Nitrous oxide, also known as laughing gas, hippie crack and whip-its, was around long before Burning Man parties. In fact, it was the subject of a series of mind-blowing experiments by scientists over 200 years ago, who tested the gas on themselves and many delighted volunteers, for "research."
Image of early 19th century nitrous party antics, via Wellcome Library
Over at the Public Domain Review, Mike Jay has a fantastic essay on the famous chemist Humphry Davy, who began his career by experimenting with laughing gas. His experiences sound a lot like the LSD experiments of the 1930s.
On Boxing Day of 1799 the twenty-year-old chemist Humphry Davy – later to become Sir Humphry, inventor of the miners' lamp, President of the Royal Society and domineering genius of British science – stripped to the waist, placed a thermometer under his armpit and stepped into a sealed box specially designed by the engineer James Watt for the inhalation of gases, into which he requested the physician Dr. Robert Kinglake to release twenty quarts of nitrous oxide every five minutes for as long as he could retain consciousness.
The experiment was taking place in the lamp-lit laboratory of the Pneumatic Institution, an ambitious and controversial medical project where the young Davy had been taken on as laboratory assistant. It had opened the previous March in Hotwells, a run-down spa at the foot of the Avon Gorge outside Bristol. Originally developed to rival nearby Bath, Hotwells had dwindled to a downmarket cluster of cheap clinics and miracle-cure outfits offering hydrotherapy or mesmerism to those in the desperate last stages of consumption; but the Pneumatic Institution was a new arrival with revolutionary ambitions. Its founder, the brilliant and maverick doctor Thomas Beddoes, believed that the new gases with which he and his assistant were experimenting had the power to put the treatment of this most lethal of diseases onto a proper scientific footing for the first time, and in the process to transform the art of medicine.

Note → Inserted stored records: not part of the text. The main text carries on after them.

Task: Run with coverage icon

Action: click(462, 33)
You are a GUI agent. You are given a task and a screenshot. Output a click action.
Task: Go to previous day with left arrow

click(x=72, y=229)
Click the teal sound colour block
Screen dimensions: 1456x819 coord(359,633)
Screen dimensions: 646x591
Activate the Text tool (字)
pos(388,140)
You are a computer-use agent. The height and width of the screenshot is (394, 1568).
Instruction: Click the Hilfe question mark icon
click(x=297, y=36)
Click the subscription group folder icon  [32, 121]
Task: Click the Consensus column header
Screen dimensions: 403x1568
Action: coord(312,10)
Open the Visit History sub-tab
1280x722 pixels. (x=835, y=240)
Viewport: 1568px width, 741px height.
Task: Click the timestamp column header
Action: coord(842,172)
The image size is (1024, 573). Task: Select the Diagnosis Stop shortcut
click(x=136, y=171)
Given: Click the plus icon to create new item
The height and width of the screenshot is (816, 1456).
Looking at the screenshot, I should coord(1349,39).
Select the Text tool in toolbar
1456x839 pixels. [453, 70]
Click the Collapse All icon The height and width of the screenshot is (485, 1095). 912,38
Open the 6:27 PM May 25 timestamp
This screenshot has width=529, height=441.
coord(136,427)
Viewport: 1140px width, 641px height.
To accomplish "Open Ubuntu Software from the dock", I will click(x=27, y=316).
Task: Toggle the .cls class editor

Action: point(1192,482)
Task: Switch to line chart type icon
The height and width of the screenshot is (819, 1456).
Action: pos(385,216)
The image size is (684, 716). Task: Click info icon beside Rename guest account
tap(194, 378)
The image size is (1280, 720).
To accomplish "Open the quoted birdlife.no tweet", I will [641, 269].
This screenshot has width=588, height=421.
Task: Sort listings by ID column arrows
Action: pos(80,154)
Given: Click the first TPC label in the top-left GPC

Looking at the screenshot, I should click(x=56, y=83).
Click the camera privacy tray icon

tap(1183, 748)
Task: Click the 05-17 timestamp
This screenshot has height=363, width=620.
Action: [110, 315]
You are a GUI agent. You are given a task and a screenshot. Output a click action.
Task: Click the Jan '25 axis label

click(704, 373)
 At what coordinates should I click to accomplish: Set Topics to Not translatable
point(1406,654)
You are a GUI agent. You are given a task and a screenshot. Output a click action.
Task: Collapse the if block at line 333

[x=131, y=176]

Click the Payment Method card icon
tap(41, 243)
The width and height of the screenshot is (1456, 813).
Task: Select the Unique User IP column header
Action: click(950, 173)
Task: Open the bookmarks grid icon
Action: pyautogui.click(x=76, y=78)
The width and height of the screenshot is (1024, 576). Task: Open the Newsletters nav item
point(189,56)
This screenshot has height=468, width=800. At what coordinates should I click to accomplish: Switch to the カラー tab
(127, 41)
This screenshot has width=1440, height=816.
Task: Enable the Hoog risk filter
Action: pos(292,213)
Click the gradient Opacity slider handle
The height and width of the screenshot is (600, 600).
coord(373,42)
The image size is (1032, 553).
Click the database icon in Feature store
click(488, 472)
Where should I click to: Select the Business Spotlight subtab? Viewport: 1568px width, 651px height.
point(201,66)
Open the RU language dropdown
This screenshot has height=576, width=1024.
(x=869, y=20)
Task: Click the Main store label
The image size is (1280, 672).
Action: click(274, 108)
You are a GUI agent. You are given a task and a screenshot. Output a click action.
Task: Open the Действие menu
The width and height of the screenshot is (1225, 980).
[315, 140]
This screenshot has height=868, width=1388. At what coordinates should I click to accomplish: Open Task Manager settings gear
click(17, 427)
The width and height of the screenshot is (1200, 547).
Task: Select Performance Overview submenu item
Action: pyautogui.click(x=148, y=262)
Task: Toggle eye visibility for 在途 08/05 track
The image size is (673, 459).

In the centre of the laboratory, Davy had set up a chemical reaction: nitrate of ammoniac bubbled in a heated retort, and the escaping gas was being collected in a hydraulic bellows before seeping through water into a reservoir tank from which the sealed box was filled. After an hour and a quarter, by which time he estimated that his system was fully saturated, Davy stepped out of the box and proceeded to inhale a further twenty quarts of the gas from a series of oiled green silk bags.
While seated in the box breathing deeply, Davy had felt the effects that had become familiar from his many previous experiments since he had first inhaled the gas earlier that year. The first signature was its curiously benign sweet taste, followed by a gentle pressure in the head as he continued to inhale. Within thirty seconds the sensation of soft, probing pressure had extended to his chest, and the tips of his fingers and toes. This was accompanied by a vibrant burst of pleasure, and a gradual change in the world around him. Objects became brighter and clearer, and the space in the cramped box seemed to expand and take on unfamiliar dimensions.
Now, under the influence of the largest dose of nitrous oxide anyone had ever taken, these effects were intensified to levels he could not have imagined. His hearing became fantastically acute, allowing him to distinguish every sound in the room and seemingly from far beyond: a vast and distant hum, perhaps the vibration of the universe itself. In his field of vision, the objects around him were teasing themselves apart into shining packets of light and energy. He was rising effortlessly into new worlds whose existence he had never suspected. Somehow, the whole experience was irresistibly funny: he had 'a great disposition to laugh', as all his senses competed to exercise their new-found freedom to its limit.
The story only gets weirder, as Davy's experiments turn laughing gas into a popular parlor trick at parties and people start huffing from bags of the stuff in public parks. Those crazy enlightenment-era kids!